What I did like about Twisted River was the imagery and the voice and the bits of subtle humor and the “twist” at the end. The novel as a whole was original and rather innovative. Will I pick up his next novel? I don’t know. I may wait to hear reviews and check it out of the library instead. I do still plan to read his older books, a couple of which I have on my shelf waiting. I imagine I’ll wait on that until the “stupid” and “bully” comments have time to fade.

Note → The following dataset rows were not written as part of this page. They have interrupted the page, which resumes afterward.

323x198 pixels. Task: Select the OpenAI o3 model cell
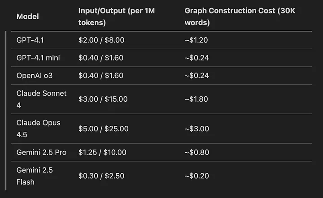click(35, 76)
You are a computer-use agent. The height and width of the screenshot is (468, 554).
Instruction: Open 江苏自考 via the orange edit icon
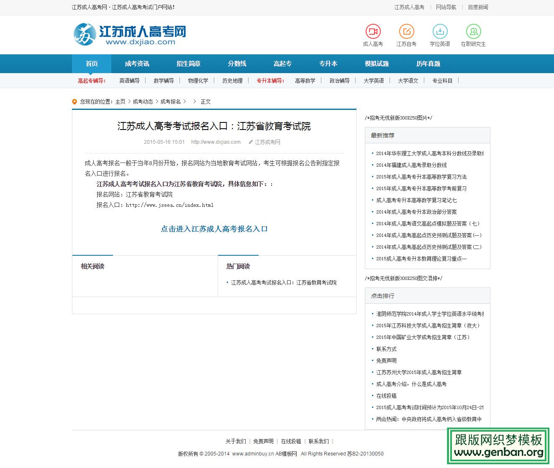coord(406,31)
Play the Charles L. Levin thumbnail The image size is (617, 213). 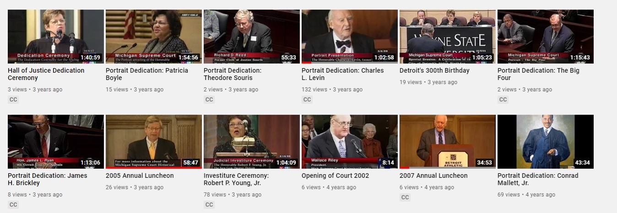pyautogui.click(x=350, y=37)
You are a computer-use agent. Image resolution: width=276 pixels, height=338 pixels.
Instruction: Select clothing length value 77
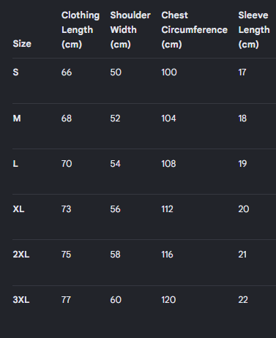pos(66,300)
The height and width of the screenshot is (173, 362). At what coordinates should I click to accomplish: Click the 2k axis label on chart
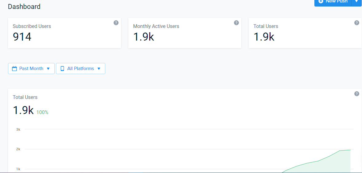pos(18,149)
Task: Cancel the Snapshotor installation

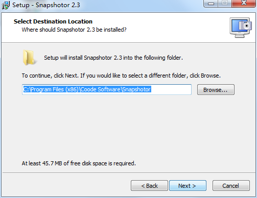Action: pos(231,186)
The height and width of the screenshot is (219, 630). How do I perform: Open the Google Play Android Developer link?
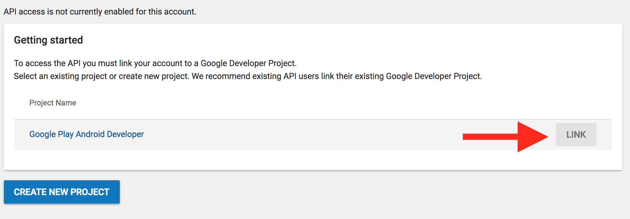click(x=86, y=134)
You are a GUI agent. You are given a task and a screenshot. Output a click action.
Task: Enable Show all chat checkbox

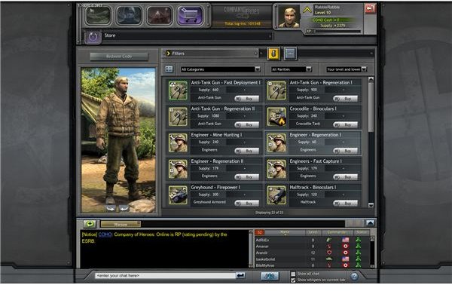click(293, 274)
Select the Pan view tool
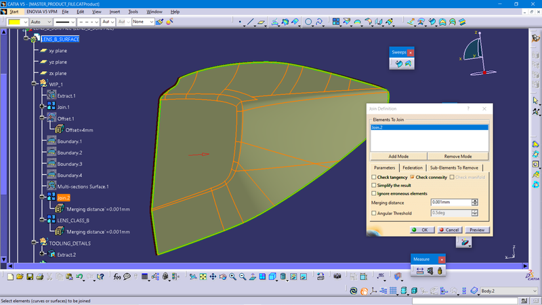Viewport: 542px width, 305px height. 213,277
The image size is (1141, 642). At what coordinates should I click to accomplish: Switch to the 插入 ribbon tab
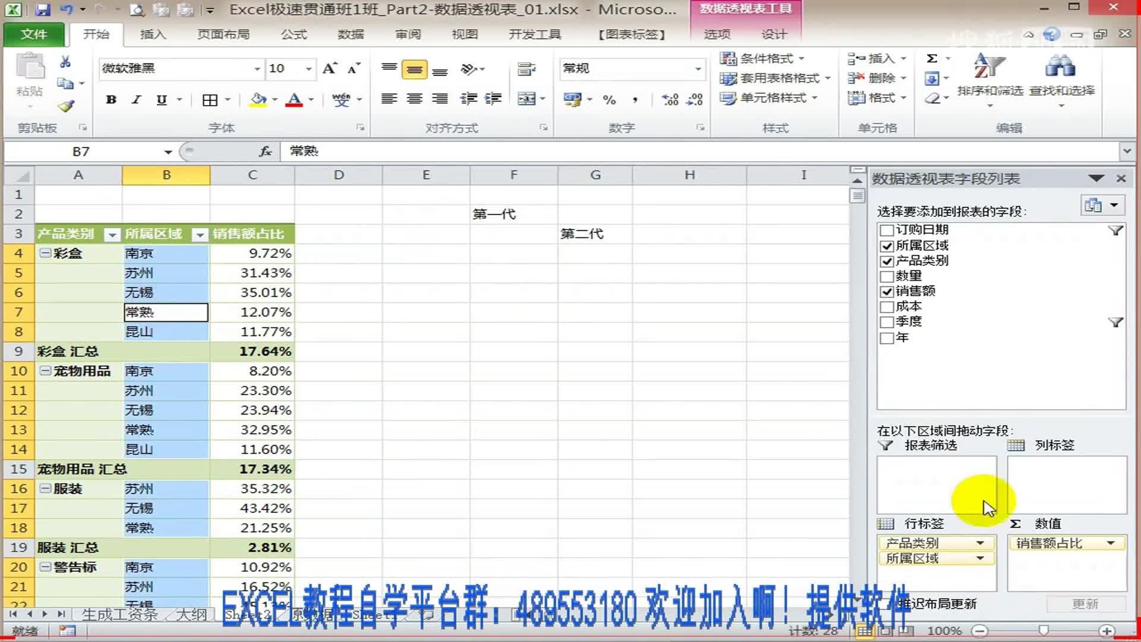[x=153, y=34]
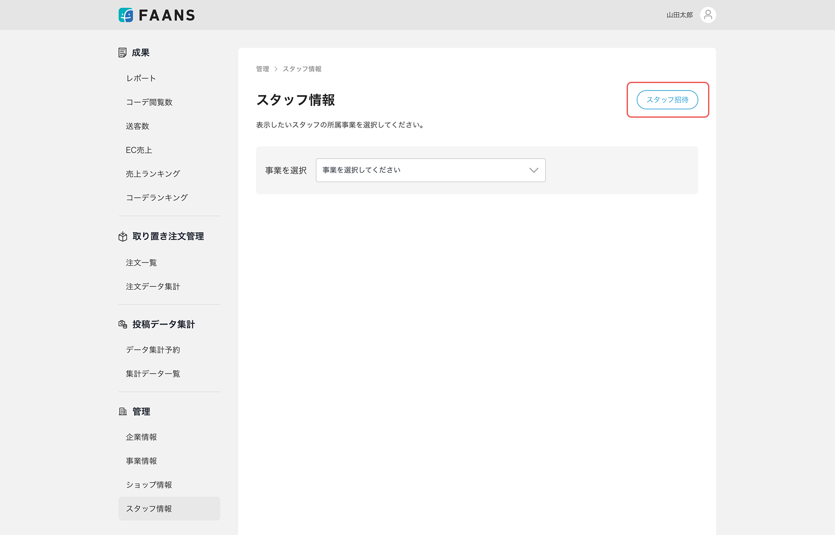
Task: Go to ショップ情報 page
Action: pos(149,485)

Legalities: This book was purchased by the reviewer and no compensation was received.


Celia Yeary said...

LORAINE--this is the best, most thorough review I've ever read. You've really delved deeply into the plot and the characters' motives and actions. Since I don't like to hear one political side's rants, I wouldn't like that part of the book, either. I stopped watching certain TV shows during the Bush administration because every episode ended with a moral verdict of the right. I don't care which side--I just resented being preached to from one of my favorite law programs, and leaving a bad taste in my mouth about the entire show. Well done--Celia

Francesca Prescott said...

Loraine, I'm blown away by your ability to analyse a book. This is such a well thought out, intelligent review. Like you said, I also start to have doubts about a book if I find myself thinking I'd rather read something else. Sometimes I'm glad I kept at it, sometimes I wish I hadn't wasted my time. But I don't think I'd be able to deliver such a thoughtful analysis about a book. Bravo ma belle!

LK Hunsaker said...

Celia, thank you! That irritates me about TV, also - the one-sided slams as though they know everything. And the way they represent the military, which is too long a comment for here. ;-)

Francesca, thank you, too! I've also had thoughts that I wasted my time on certain books, which is sad when there are so many I still want to make time to read.